Traveling-wave optical coherence elastography (OCE) is a promising technique to measure the stiffness of biological tissues. While OCE has been applied to relatively homogeneous samples, tissues with significantly varying elasticity through depth pose a challenge, requiring depth-resolved measurement with sufficient resolution and accuracy. Here, we develop a broadband Rayleigh-wave OCE technique capable of measuring the elastic moduli of the 3 major skin layers (epidermis, dermis, and hypodermis) reliably by analyzing the dispersion of leaky Rayleigh surface waves over a wide frequency range of 0.1-10 kHz. We show that a previously unexplored, high frequency range of 4-10 kHz is critical to resolve the thin epidermis, while a low frequency range of 0.2-1 kHz is adequate to probe the dermis and deeper hypodermis.

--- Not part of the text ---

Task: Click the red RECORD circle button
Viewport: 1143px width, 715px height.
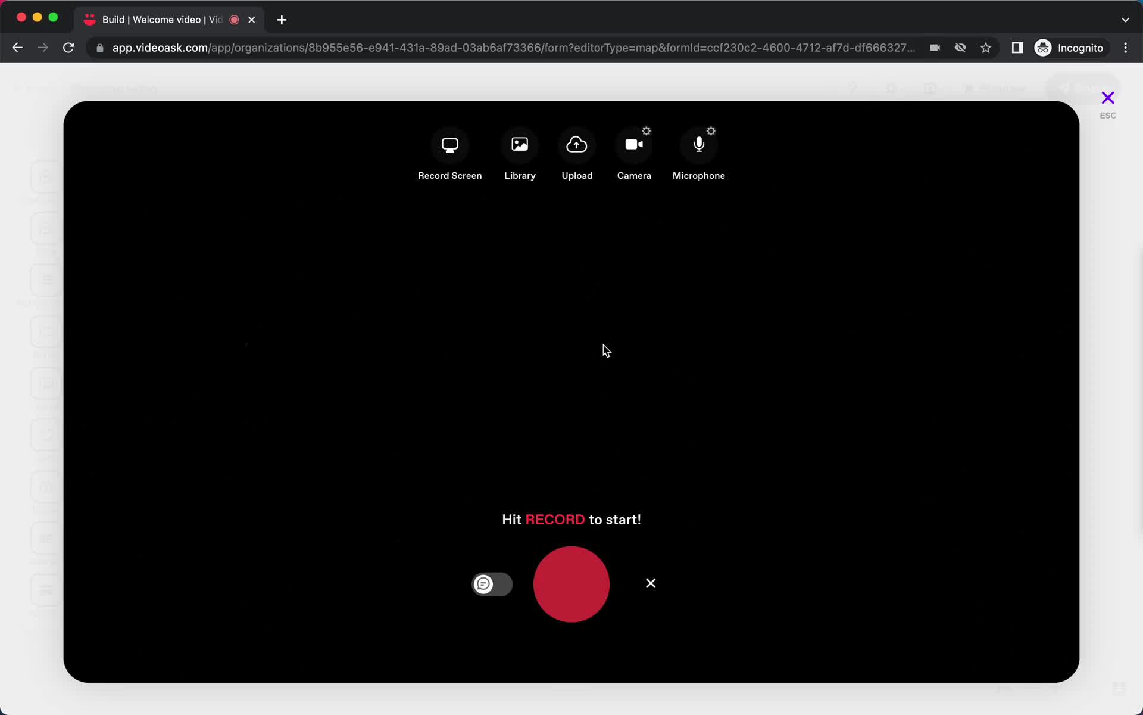Action: (571, 583)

We develop a dual bilayer-based inverse model to determine the elastic moduli in all 3 layers and verify its high accuracy with finite element analysis and skin-mimicking phantoms. Finally, the technique is applied to measure the forearm skin of healthy volunteers. The Young's modulus of the epidermis (including the stratum corneum) is measured to be $\sim$ 4 MPa at 4-10 kHz, whereas Young's moduli of the dermis and hypodermis are about 40 and 15 kPa, respectively, at 0.2-1 kHz. Besides dermatologic applications, this method may be useful for the mechanical analysis of various other layered tissues with sub-mm depth resolution.